++++ Available data
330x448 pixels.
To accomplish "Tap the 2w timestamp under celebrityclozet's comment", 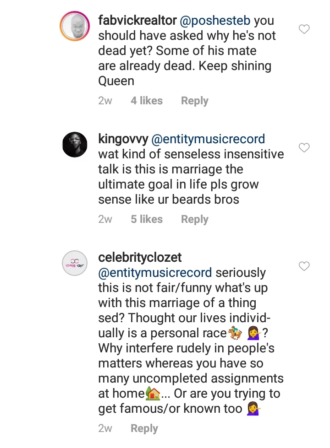I will coord(105,428).
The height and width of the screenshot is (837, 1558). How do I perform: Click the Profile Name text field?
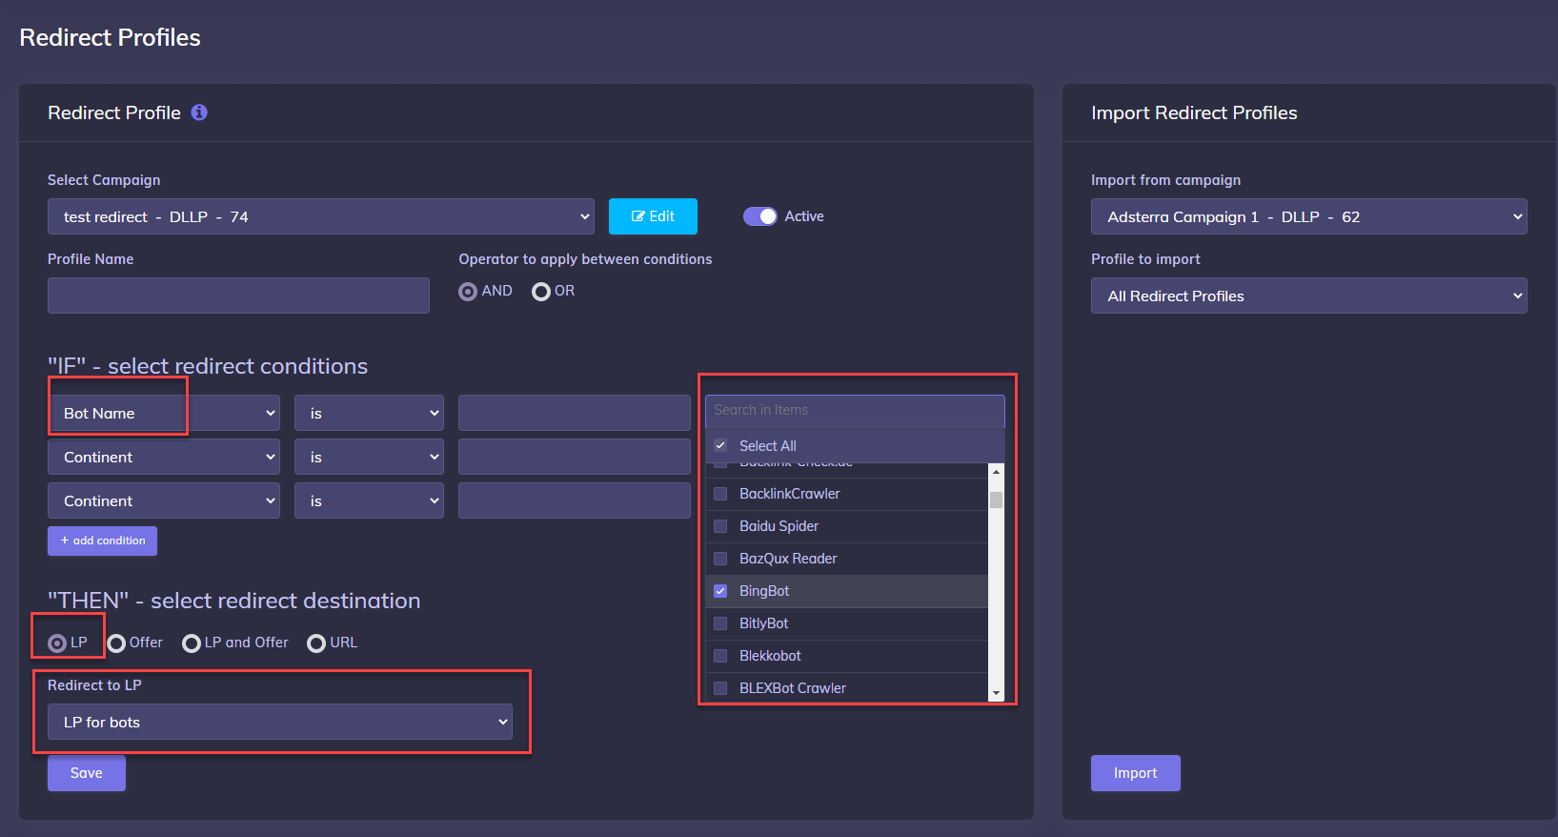pos(238,296)
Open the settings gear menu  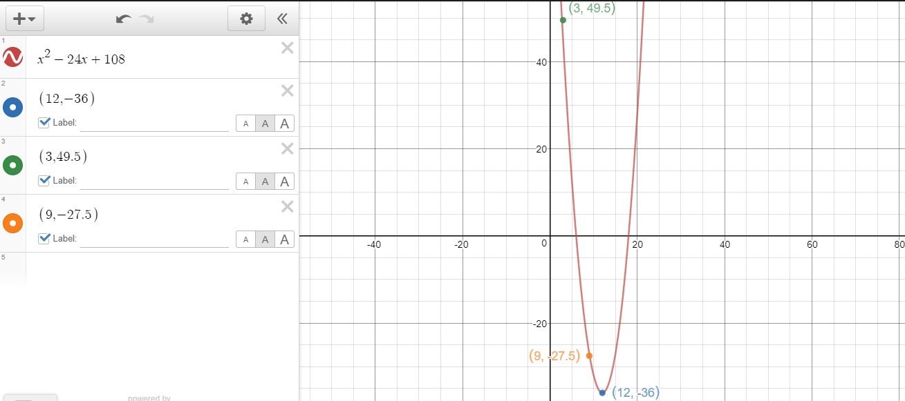[x=246, y=19]
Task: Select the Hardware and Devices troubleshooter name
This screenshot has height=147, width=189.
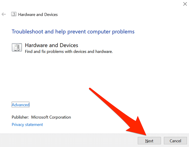Action: [51, 45]
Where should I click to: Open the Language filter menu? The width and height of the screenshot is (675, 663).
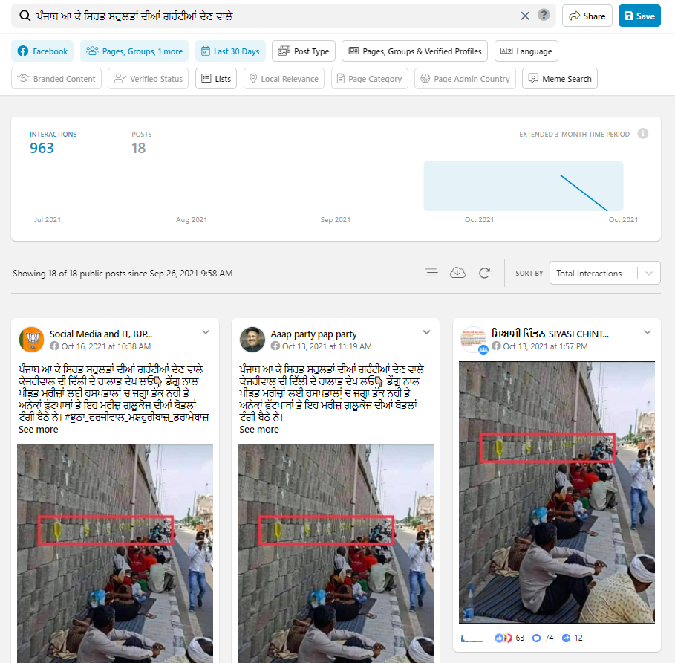pos(526,51)
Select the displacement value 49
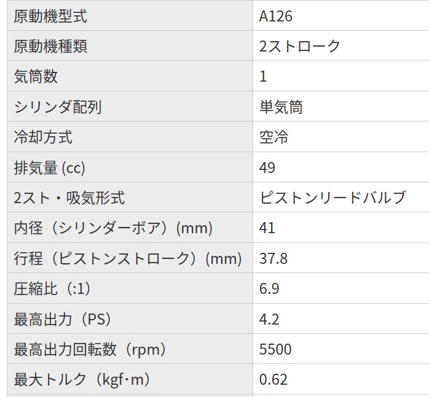Image resolution: width=429 pixels, height=397 pixels. 267,168
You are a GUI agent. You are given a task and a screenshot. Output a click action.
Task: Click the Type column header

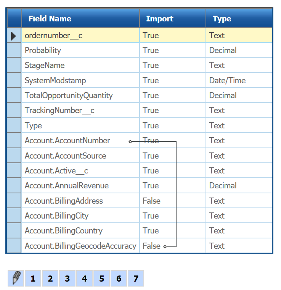222,19

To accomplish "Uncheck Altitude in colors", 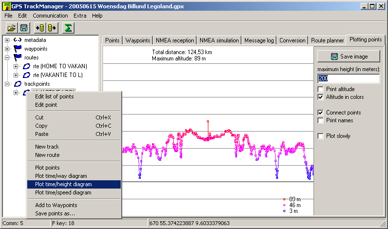I will click(320, 97).
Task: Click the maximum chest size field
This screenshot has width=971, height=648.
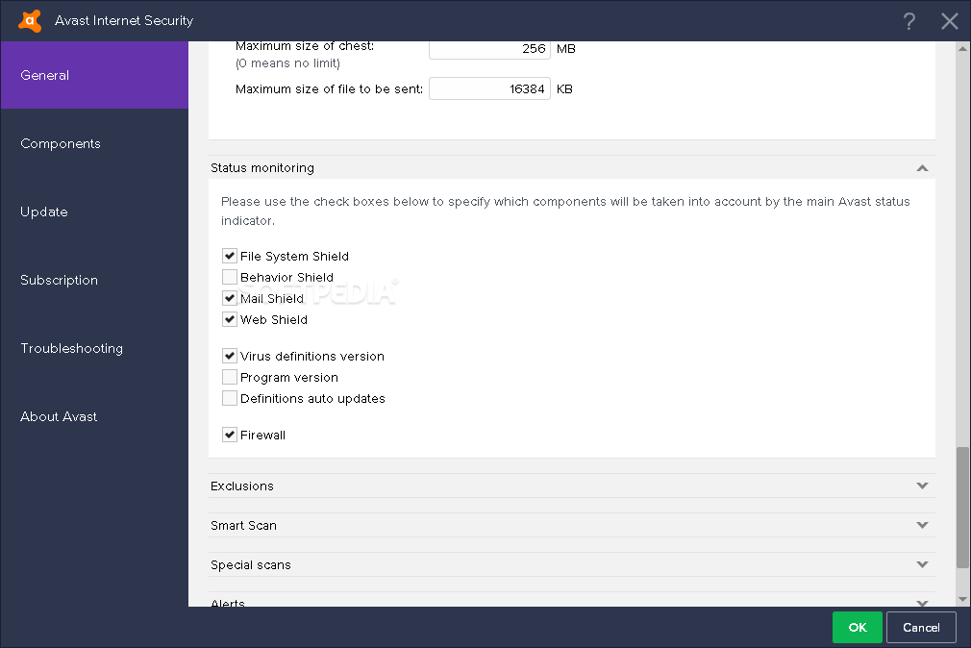Action: pyautogui.click(x=488, y=49)
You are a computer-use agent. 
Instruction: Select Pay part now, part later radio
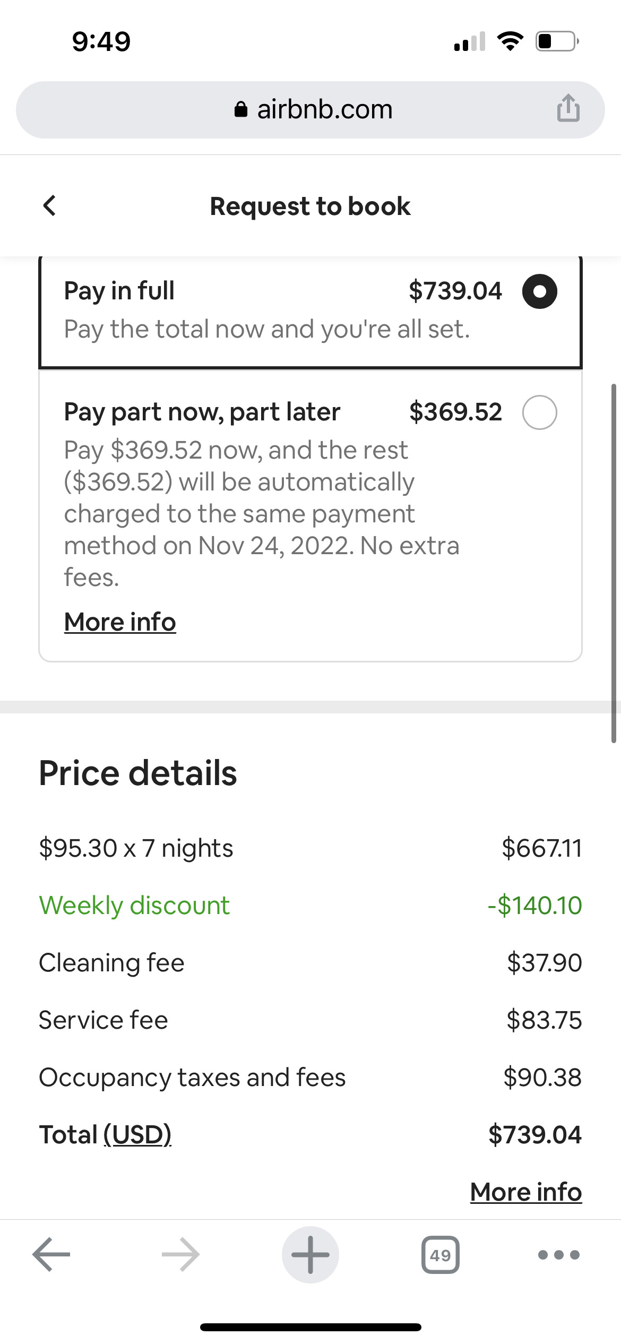pyautogui.click(x=539, y=412)
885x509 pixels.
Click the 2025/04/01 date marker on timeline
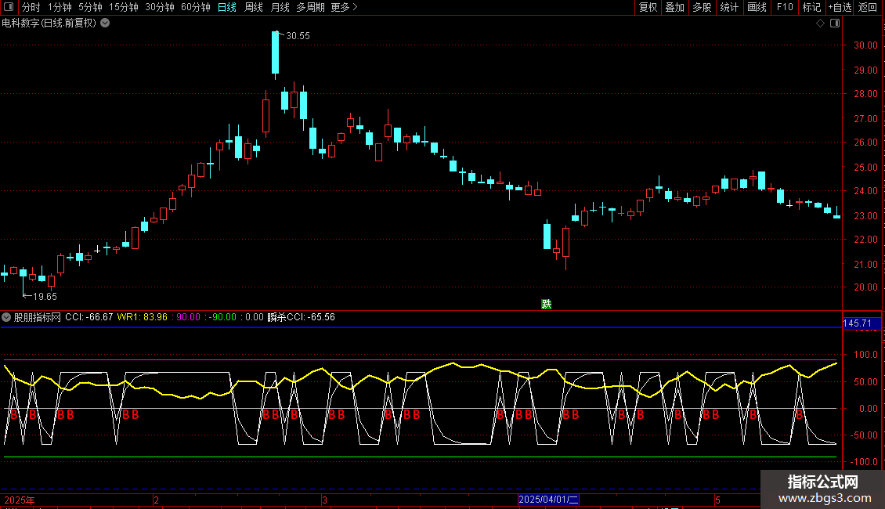tap(548, 499)
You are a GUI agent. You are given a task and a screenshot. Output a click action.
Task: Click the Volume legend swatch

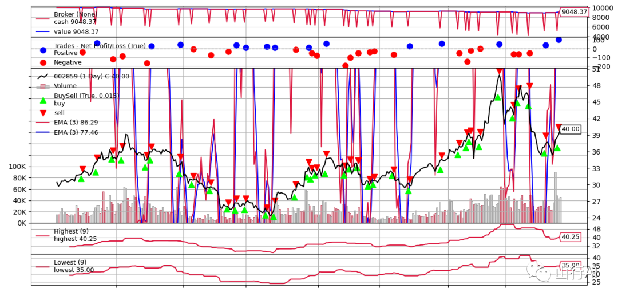click(x=43, y=86)

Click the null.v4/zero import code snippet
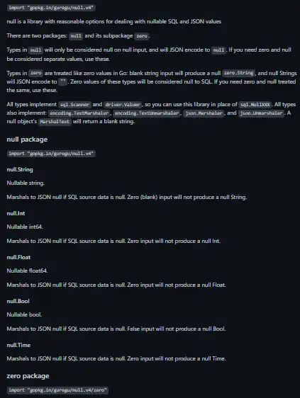57,390
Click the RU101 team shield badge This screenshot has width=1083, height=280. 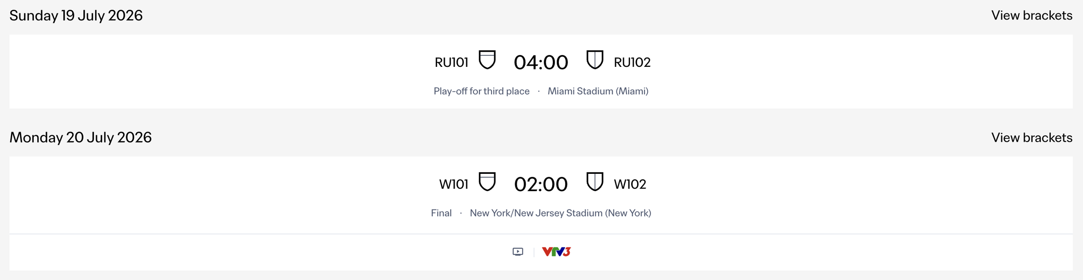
++++++++
▸ Your goal:
The answer consists solely of the lines from the one holding "You are a computer-use agent." through the final line of the records, both ends included, each duplicated exactly. Leave images out.

▸ Task result:
You are a computer-use agent. 
Instruction: Select Pay part now, part later radio
pyautogui.click(x=539, y=412)
885x509 pixels.
Click the 2025/04/01 date marker on timeline
tap(548, 499)
You are a GUI agent. You are given a task and a screenshot. Output a click action.
Task: Click the Volume legend swatch

click(x=43, y=86)

Click the null.v4/zero import code snippet
57,390
Click the RU101 team shield badge This screenshot has width=1083, height=280. 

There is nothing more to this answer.